Coevolution of the Activity and Thermostability of an ϵ‐Keto Ester Reductase for Better Synthesis of an (R)‐α‐Lipoic Acid Precursor

Abstract In this work, we have identified a significantly improved variant (S131Y/Q252I) of the natural ϵ‐keto ester reductase Cp AR2 from Candida parapsilosis for efficiently manufacturing ( R )‐8‐chloro‐6‐hydroxyoctanoic acid [( R )‐ECHO] through co‐evolution of activity and thermostability.
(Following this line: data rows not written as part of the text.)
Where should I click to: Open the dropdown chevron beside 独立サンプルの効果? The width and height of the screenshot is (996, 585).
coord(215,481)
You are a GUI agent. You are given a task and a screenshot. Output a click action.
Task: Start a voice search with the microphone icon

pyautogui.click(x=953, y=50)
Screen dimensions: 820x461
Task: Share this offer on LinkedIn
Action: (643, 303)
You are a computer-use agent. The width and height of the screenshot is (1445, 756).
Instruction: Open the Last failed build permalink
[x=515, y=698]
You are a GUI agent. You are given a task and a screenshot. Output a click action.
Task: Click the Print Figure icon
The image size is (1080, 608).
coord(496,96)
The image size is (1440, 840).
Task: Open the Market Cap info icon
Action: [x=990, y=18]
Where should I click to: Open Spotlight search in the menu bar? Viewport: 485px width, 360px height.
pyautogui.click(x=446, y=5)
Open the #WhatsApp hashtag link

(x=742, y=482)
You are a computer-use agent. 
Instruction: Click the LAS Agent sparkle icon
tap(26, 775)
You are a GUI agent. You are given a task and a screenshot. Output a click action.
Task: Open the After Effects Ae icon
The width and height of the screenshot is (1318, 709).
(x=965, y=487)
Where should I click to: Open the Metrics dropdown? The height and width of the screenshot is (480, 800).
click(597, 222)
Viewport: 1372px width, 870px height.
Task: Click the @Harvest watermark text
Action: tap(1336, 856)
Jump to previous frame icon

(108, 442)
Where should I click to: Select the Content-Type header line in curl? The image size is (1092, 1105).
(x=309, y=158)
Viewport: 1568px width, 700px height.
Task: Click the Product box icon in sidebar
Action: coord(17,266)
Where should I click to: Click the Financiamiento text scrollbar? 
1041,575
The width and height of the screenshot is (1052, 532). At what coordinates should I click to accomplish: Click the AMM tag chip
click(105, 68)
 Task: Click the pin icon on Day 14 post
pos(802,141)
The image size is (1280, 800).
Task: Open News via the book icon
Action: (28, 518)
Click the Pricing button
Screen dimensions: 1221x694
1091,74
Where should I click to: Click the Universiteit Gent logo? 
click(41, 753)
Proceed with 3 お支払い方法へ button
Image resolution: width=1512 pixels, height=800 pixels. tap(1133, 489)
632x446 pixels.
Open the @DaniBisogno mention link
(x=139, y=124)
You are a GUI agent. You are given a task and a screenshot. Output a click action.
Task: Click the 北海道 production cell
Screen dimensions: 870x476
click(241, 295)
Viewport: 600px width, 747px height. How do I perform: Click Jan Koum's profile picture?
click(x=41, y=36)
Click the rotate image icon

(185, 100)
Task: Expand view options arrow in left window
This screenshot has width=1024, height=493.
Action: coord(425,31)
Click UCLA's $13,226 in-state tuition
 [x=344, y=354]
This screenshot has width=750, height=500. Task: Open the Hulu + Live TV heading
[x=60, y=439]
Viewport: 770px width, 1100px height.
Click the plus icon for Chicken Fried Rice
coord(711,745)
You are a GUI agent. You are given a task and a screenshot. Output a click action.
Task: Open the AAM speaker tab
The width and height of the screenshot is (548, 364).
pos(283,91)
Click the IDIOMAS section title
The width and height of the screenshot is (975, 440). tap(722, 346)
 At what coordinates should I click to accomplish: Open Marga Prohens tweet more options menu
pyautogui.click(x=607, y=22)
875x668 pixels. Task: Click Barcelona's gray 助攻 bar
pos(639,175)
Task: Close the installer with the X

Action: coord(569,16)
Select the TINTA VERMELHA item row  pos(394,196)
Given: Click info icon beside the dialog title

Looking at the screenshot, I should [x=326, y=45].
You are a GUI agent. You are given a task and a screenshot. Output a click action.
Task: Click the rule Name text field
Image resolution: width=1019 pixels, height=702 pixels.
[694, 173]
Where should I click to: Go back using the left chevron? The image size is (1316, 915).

The activity of the variant Cp AR2 S131Y/Q252I towards the ϵ‐keto ester ethyl 8‐chloro‐6‐oxooctanoate was improved to 214 U mg −1 —from 120 U mg −1 in the case of the wild‐type enzyme ( Cp AR2 WT )—and the half‐deactivating temperature ( T 50 , for 15 min incubation) was simultaneously increased by 2.3 °C in relation to that of Cp AR2 WT . Consequently, only 2 g L −1 of lyophilized E . coli cells harboring Cp AR2 S131Y/Q252I and a glucose dehydrogenase (GDH) were required in order to achieve productivity similar to that obtained in our previous work, under optimized reaction conditions (530 g L −1 d −1 ). This result demonstrated a more economical and efficient process for the production of the key ( R )‐α‐lipoic acid intermediate ethyl 8‐chloro‐6‐oxooctanoate.